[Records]
--
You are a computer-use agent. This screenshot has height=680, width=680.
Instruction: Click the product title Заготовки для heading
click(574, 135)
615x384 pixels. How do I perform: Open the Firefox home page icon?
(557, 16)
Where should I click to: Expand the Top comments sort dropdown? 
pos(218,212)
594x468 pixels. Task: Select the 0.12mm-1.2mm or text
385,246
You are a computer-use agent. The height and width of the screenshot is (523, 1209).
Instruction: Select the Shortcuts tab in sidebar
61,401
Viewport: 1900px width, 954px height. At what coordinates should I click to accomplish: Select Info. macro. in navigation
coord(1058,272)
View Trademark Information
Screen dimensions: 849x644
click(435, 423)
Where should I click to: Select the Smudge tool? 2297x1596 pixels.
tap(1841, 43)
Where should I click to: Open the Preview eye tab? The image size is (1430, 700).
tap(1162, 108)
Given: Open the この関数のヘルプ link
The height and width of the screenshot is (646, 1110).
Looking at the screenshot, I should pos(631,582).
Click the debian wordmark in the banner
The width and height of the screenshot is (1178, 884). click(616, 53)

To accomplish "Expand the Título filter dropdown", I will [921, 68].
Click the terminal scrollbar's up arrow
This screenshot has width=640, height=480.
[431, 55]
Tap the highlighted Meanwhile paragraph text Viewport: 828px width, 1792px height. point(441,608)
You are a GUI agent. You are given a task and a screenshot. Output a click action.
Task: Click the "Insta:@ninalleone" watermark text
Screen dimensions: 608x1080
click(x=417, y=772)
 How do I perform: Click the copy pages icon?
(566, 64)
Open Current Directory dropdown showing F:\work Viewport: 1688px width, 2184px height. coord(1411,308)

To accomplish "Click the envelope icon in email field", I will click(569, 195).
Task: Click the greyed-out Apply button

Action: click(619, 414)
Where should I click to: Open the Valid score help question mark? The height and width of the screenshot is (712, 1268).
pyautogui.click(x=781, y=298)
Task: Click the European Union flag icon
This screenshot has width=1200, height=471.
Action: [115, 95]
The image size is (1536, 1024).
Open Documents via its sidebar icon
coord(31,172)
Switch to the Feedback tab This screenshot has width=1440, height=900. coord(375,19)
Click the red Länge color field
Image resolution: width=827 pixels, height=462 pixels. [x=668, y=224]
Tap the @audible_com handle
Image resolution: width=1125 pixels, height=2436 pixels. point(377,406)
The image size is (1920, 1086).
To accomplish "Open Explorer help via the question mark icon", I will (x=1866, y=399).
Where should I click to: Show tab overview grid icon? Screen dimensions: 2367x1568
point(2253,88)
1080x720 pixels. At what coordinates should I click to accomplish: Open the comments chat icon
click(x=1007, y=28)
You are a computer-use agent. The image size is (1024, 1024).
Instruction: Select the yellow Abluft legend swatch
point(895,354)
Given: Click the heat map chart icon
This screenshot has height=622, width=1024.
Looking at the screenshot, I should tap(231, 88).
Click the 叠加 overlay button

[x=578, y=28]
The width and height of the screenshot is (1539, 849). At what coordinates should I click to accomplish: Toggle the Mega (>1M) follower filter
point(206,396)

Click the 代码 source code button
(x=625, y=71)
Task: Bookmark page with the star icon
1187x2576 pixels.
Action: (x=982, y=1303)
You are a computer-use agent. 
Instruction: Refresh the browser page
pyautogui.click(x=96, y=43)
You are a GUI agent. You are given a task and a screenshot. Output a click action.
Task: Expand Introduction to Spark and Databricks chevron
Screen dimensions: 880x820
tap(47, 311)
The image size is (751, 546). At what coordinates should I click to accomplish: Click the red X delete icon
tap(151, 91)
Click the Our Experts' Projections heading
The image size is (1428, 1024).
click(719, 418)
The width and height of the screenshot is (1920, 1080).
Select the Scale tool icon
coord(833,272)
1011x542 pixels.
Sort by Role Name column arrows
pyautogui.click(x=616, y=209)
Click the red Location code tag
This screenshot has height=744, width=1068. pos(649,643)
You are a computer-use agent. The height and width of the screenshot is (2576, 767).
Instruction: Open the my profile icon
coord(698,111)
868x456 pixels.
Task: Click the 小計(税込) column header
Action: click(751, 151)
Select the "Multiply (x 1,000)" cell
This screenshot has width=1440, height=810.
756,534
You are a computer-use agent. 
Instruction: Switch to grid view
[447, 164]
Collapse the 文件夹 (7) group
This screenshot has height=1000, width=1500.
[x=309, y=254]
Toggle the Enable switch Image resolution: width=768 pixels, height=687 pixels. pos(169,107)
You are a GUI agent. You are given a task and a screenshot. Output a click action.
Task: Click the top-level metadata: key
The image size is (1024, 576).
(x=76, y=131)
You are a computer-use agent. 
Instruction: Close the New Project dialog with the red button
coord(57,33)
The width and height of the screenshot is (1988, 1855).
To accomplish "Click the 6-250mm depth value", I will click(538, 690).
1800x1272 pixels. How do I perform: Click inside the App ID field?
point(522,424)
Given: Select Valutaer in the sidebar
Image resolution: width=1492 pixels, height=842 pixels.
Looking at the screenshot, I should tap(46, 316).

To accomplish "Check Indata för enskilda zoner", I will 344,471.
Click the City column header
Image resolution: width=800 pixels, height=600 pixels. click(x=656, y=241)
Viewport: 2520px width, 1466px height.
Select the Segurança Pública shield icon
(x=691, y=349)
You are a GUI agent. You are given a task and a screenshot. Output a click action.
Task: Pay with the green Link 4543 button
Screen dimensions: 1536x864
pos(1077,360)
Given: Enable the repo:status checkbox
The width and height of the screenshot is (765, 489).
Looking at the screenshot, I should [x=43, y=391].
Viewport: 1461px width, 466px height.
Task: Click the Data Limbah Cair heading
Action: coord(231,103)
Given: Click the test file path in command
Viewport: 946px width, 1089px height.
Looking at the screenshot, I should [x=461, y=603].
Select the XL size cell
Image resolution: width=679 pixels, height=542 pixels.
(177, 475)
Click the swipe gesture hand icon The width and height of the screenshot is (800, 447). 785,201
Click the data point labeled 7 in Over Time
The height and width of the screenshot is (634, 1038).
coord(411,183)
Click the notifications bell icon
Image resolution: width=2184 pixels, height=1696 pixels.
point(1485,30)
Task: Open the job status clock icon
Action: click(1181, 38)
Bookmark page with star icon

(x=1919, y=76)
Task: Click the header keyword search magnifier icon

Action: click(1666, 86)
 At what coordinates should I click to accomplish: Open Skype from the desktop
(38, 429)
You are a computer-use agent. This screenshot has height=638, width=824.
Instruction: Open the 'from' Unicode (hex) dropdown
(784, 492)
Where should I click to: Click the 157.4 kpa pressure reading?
--
### Problem description
Please copy every line of the material above exactly, from first to last, without changing anything.

### The output
You are a computer-use agent. This screenshot has height=680, width=680.
Instruction: Click the product title Заготовки для heading
click(574, 135)
615x384 pixels. How do I perform: Open the Firefox home page icon?
(557, 16)
Where should I click to: Expand the Top comments sort dropdown? 
pos(218,212)
594x468 pixels. Task: Select the 0.12mm-1.2mm or text
385,246
You are a computer-use agent. The height and width of the screenshot is (523, 1209).
Instruction: Select the Shortcuts tab in sidebar
61,401
Viewport: 1900px width, 954px height. At what coordinates should I click to accomplish: Select Info. macro. in navigation
coord(1058,272)
View Trademark Information
Screen dimensions: 849x644
click(435, 423)
Where should I click to: Select the Smudge tool? 2297x1596 pixels.
tap(1841, 43)
Where should I click to: Open the Preview eye tab? The image size is (1430, 700).
tap(1162, 108)
Given: Open the この関数のヘルプ link
The height and width of the screenshot is (646, 1110).
Looking at the screenshot, I should pos(631,582).
Click the debian wordmark in the banner
The width and height of the screenshot is (1178, 884). click(616, 53)

To accomplish "Expand the Título filter dropdown", I will [921, 68].
Click the terminal scrollbar's up arrow
This screenshot has width=640, height=480.
[431, 55]
Tap the highlighted Meanwhile paragraph text Viewport: 828px width, 1792px height. point(441,608)
You are a GUI agent. You are given a task and a screenshot. Output a click action.
Task: Click the "Insta:@ninalleone" watermark text
Screen dimensions: 608x1080
click(x=417, y=772)
 How do I perform: Click the copy pages icon?
(566, 64)
Open Current Directory dropdown showing F:\work Viewport: 1688px width, 2184px height. coord(1411,308)

To accomplish "Click the envelope icon in email field", I will click(569, 195).
Task: Click the greyed-out Apply button

Action: click(619, 414)
Where should I click to: Open the Valid score help question mark? The height and width of the screenshot is (712, 1268).
pyautogui.click(x=781, y=298)
Task: Click the European Union flag icon
This screenshot has width=1200, height=471.
Action: [115, 95]
The image size is (1536, 1024).
Open Documents via its sidebar icon
coord(31,172)
Switch to the Feedback tab This screenshot has width=1440, height=900. coord(375,19)
Click the red Länge color field
Image resolution: width=827 pixels, height=462 pixels. [x=668, y=224]
Tap the @audible_com handle
Image resolution: width=1125 pixels, height=2436 pixels. point(377,406)
The image size is (1920, 1086).
To accomplish "Open Explorer help via the question mark icon", I will (x=1866, y=399).
Where should I click to: Show tab overview grid icon? Screen dimensions: 2367x1568
point(2253,88)
1080x720 pixels. At what coordinates should I click to accomplish: Open the comments chat icon
click(x=1007, y=28)
You are a computer-use agent. The image size is (1024, 1024).
Instruction: Select the yellow Abluft legend swatch
point(895,354)
Given: Click the heat map chart icon
This screenshot has height=622, width=1024.
Looking at the screenshot, I should tap(231, 88).
Click the 叠加 overlay button

[x=578, y=28]
The width and height of the screenshot is (1539, 849). At what coordinates should I click to accomplish: Toggle the Mega (>1M) follower filter
point(206,396)

Click the 代码 source code button
(x=625, y=71)
Task: Bookmark page with the star icon
1187x2576 pixels.
Action: (x=982, y=1303)
You are a computer-use agent. 
Instruction: Refresh the browser page
pyautogui.click(x=96, y=43)
You are a GUI agent. You are given a task and a screenshot. Output a click action.
Task: Expand Introduction to Spark and Databricks chevron
Screen dimensions: 880x820
tap(47, 311)
The image size is (751, 546). At what coordinates should I click to accomplish: Click the red X delete icon
tap(151, 91)
Click the Our Experts' Projections heading
The image size is (1428, 1024).
click(719, 418)
The width and height of the screenshot is (1920, 1080).
Select the Scale tool icon
coord(833,272)
1011x542 pixels.
Sort by Role Name column arrows
pyautogui.click(x=616, y=209)
Click the red Location code tag
This screenshot has height=744, width=1068. pos(649,643)
You are a computer-use agent. The height and width of the screenshot is (2576, 767).
Instruction: Open the my profile icon
coord(698,111)
868x456 pixels.
Task: Click the 小計(税込) column header
Action: click(751, 151)
Select the "Multiply (x 1,000)" cell
This screenshot has width=1440, height=810.
756,534
You are a computer-use agent. 
Instruction: Switch to grid view
[447, 164]
Collapse the 文件夹 (7) group
This screenshot has height=1000, width=1500.
[x=309, y=254]
Toggle the Enable switch Image resolution: width=768 pixels, height=687 pixels. pos(169,107)
You are a GUI agent. You are given a task and a screenshot. Output a click action.
Task: Click the top-level metadata: key
The image size is (1024, 576).
(x=76, y=131)
You are a computer-use agent. 
Instruction: Close the New Project dialog with the red button
coord(57,33)
The width and height of the screenshot is (1988, 1855).
To accomplish "Click the 6-250mm depth value", I will click(538, 690).
1800x1272 pixels. How do I perform: Click inside the App ID field?
point(522,424)
Given: Select Valutaer in the sidebar
Image resolution: width=1492 pixels, height=842 pixels.
Looking at the screenshot, I should tap(46, 316).

To accomplish "Check Indata för enskilda zoner", I will 344,471.
Click the City column header
Image resolution: width=800 pixels, height=600 pixels. click(x=656, y=241)
Viewport: 2520px width, 1466px height.
Select the Segurança Pública shield icon
(x=691, y=349)
You are a GUI agent. You are given a task and a screenshot. Output a click action.
Task: Pay with the green Link 4543 button
Screen dimensions: 1536x864
pos(1077,360)
Given: Enable the repo:status checkbox
The width and height of the screenshot is (765, 489).
Looking at the screenshot, I should [x=43, y=391].
Viewport: 1461px width, 466px height.
Task: Click the Data Limbah Cair heading
Action: coord(231,103)
Given: Click the test file path in command
Viewport: 946px width, 1089px height.
Looking at the screenshot, I should [x=461, y=603].
Select the XL size cell
Image resolution: width=679 pixels, height=542 pixels.
(177, 475)
Click the swipe gesture hand icon The width and height of the screenshot is (800, 447). 785,201
Click the data point labeled 7 in Over Time
The height and width of the screenshot is (634, 1038).
coord(411,183)
Click the notifications bell icon
Image resolution: width=2184 pixels, height=1696 pixels.
point(1485,30)
Task: Open the job status clock icon
Action: click(1181, 38)
Bookmark page with star icon

(x=1919, y=76)
Task: Click the header keyword search magnifier icon

Action: click(1666, 86)
 At what coordinates should I click to accomplish: Open Skype from the desktop
(38, 429)
You are a computer-use agent. This screenshot has height=638, width=824.
Instruction: Open the 'from' Unicode (hex) dropdown
(784, 492)
Where should I click to: Click the 157.4 kpa pressure reading?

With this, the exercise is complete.